The current outbreak, which began in last July, is one of the most severe in years. Health experts fear that the situation in Kinshasa might still considerably worsen, due to a combination of overcrowding and the ongoing rainy season.

WHO reports people in 24 out of 26 provinces have been infected with the disease. Latest reports find 55,000 cases, including nearly 1,200 deaths, for 2017 alone – double the number of cases from the previous year.
Cholera response is ongoing in the Kasai region and other provinces, but has been affected by severe cuts in humanitarian funding, diminished response capacities, and a breakdown of pipelines for medical supplies at local level.
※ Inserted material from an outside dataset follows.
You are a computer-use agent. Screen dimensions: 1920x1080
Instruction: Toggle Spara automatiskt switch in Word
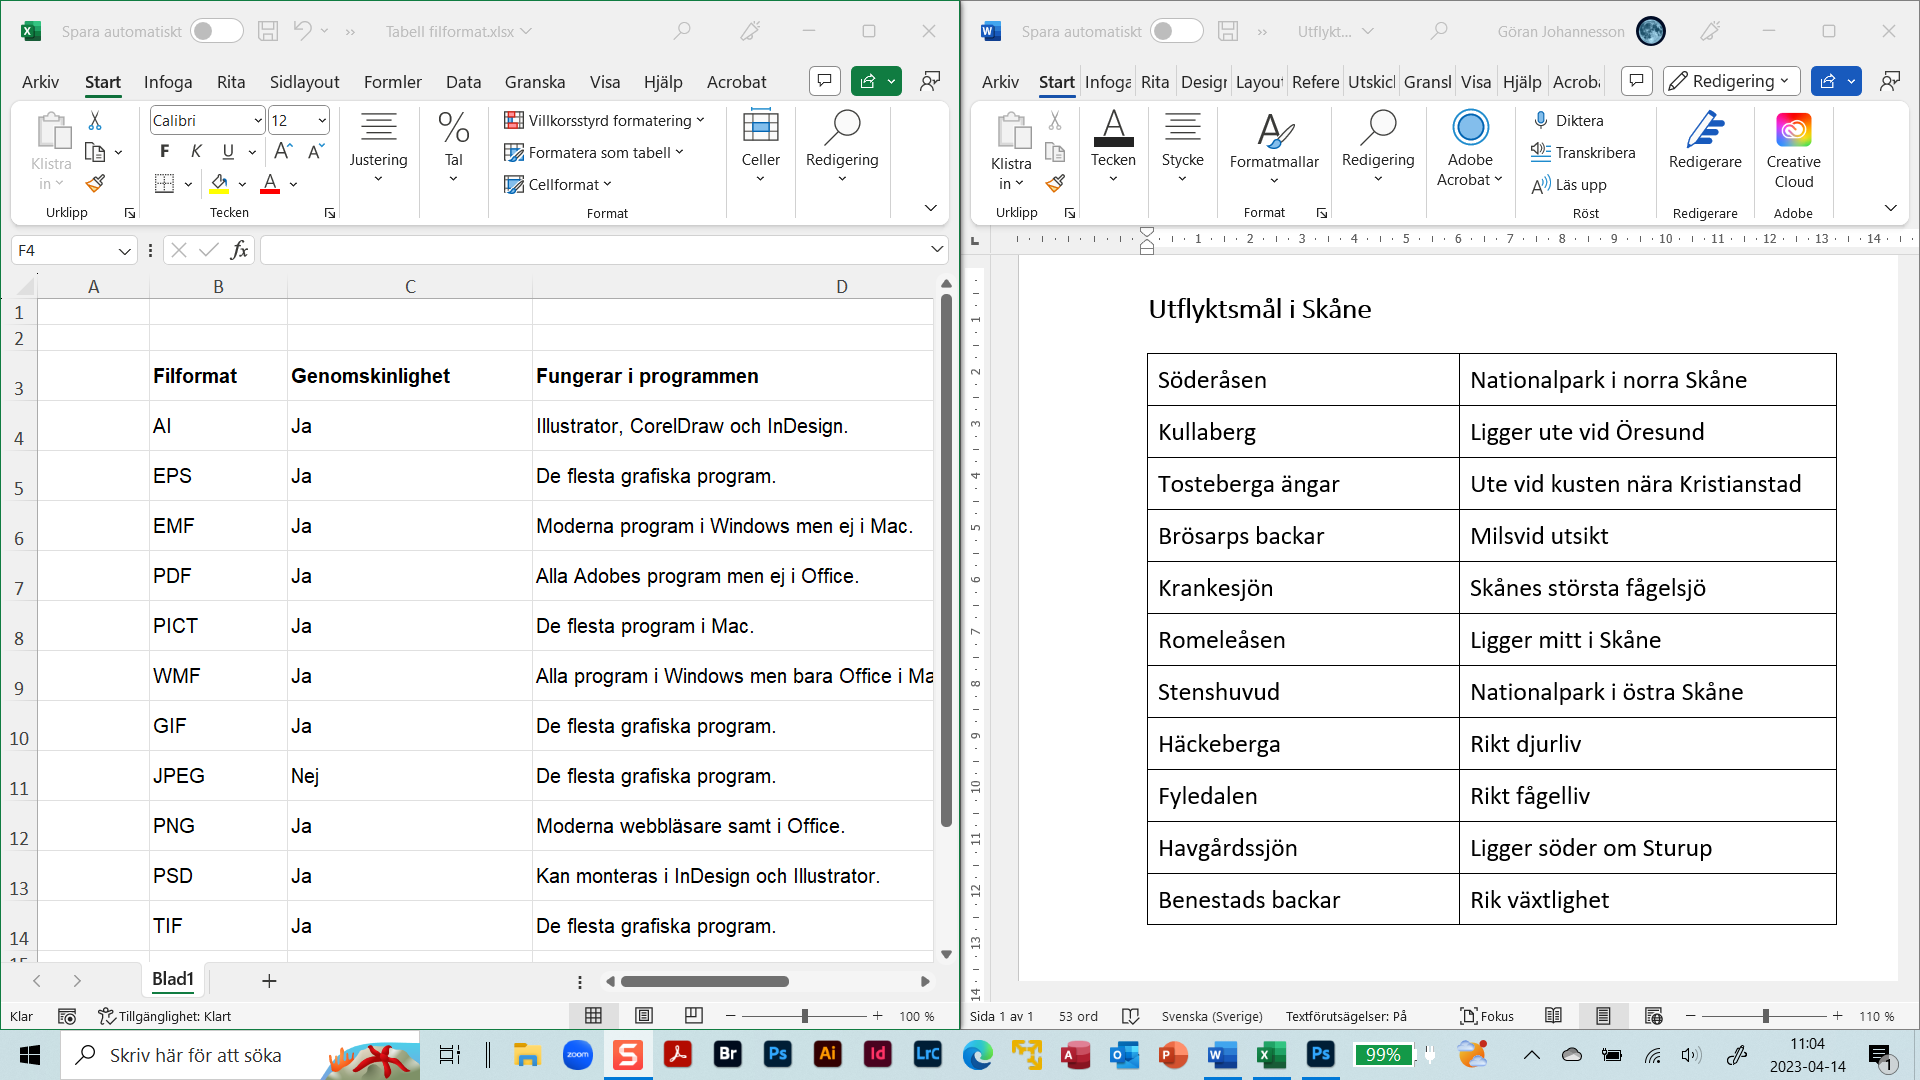tap(1176, 31)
Today in Nairobi, the UN Environment Programme and the World Health Organization announced a collaboration to curb environmental health risks that cause an estimated 12.6 million deaths a year.

The two agencies agreed to collaborate on initiatives to combat air pollution, climate change and antimicrobial resistance, as well as improve coordination on waste and chemicals management, water quality, and food and nutrition issues.

In a statement issued yesterday afternoon, the Secretary-General welcomed the progress made during the high-level inter-Korean talks on 9 January, particularly the agreement to work to ease military tensions, hold military-to-military talks, and reopen the inter-Korean military hotline. He also welcomed the decision of the Democratic People’s Republic of Korea to send a delegation to the Olympic Winter Games.

The Secretary-General seized this opportunity to acknowledge other efforts that have contributed to reducing tensions. He hopes such engagement and efforts will contribute to the resumption of sincere dialogue leading to sustainable peace and denuclearisation on the Korean Peninsula.

In response to a question on the killing of an Israeli rabbi yesterday, the Spokesman said that the Secretary-General’s position on violence, incitement and terrorism is well known. There is no justification for terror, nor for those who condone, praise or glorify it.

Such heinous acts only perpetuate the cycle of violence, hindering efforts to a peaceful resolution of the conflict. The perpetrators of yesterday’s attack must be brought to justice.